* _Exercise set_:
(a) Retype the ocean essay word for word from "I find it incomprehensible" to "just the opposite!".
(b) Answer each question from the ocean essay:
(i) What kind of water does the writer say has always been frightening?
(ii) Which media does the essay say universally display the attitude that no mysteries are left on earth?
(iii) What is a remote volcanic crater found to host?

* _Page excerpt_:
>> start
Like most people, the ocean has always fascinated me; its vastness, like the dark expanse of a star studded sky, thoroughly immerses me in the knowledge that I am all too finite.  Yet unlike the sky, which fills with me with hope—as I marvel that the God who made the Cosmos knows and cares for me—the sea overwhelms me with a sense of mystery marked with a distinct undercurrent of fear.  In my imagination innumerable hosts of myriad forms of life teem just beneath the churning surface, and my mind swims with the endless possibilities found in the massive breadth and depth of the sea.

Frankly, it terrifies me.

Deep water has always scared me and I know exactly why: there might be something down there.  I know, beyond a shadow of a doubt, that the world isn’t as thoroughly explored, as completely known, and as neatly explained as the scientific establishment tells us.  The attitude that modern man has uncovered all the earth’s deepest secrets—that that are no mysteries left on earth—that is so universally displayed by the major scientific media is pure hubris.

I find it incomprehensible that every time an animal that had been label ‘extinct’ is found alive and well, every time a once legendary creature is found to actually exist, every time a remote volcanic crater is found to host a dozen new species that coexist in an entirely unique ecosystem, the scientific community somehow manages to spin the story to communicate that the last great mystery of the world has been found and that we know everything there is to know and that there can be no more new, undiscovered creatures anywhere in the world, when each and every instance of discovery proves just the opposite!
>> end
* _Data section_:
>> start
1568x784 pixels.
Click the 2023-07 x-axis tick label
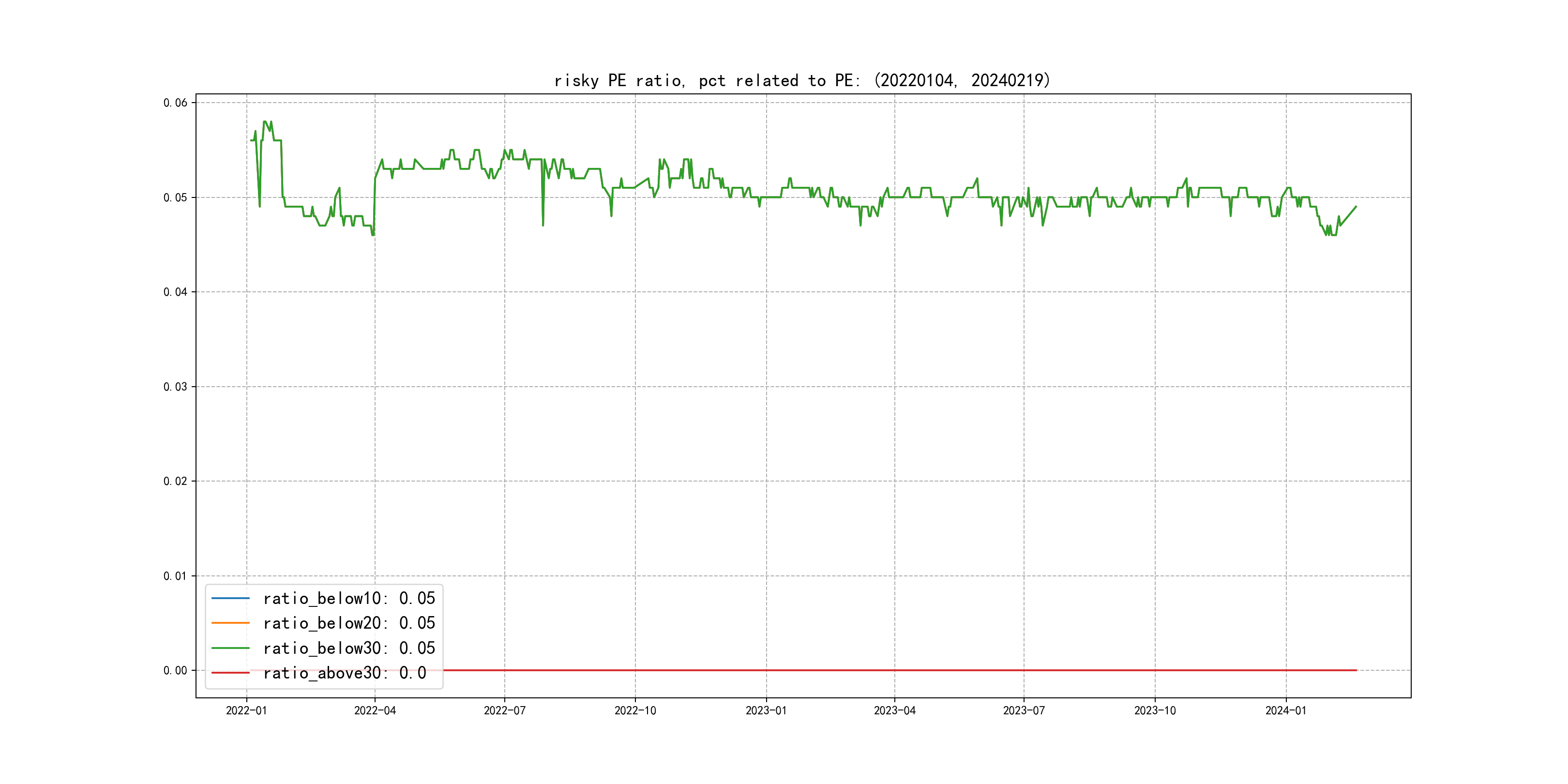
>> end
* _Expected responses_:
(a)
I find it incomprehensible that every time an animal that had been label ‘extinct’ is found alive and well, every time a once legendary creature is found to actually exist, every time a remote volcanic crater is found to host a dozen new species that coexist in an entirely unique ecosystem, the scientific community somehow manages to spin the story to communicate that the last great mystery of the world has been found and that we know everything there is to know and that there can be no more new, undiscovered creatures anywhere in the world, when each and every instance of discovery proves just the opposite!

(b)
(i) Deep water.
(ii) The major scientific media.
(iii) A dozen new species that coexist in an entirely unique ecosystem.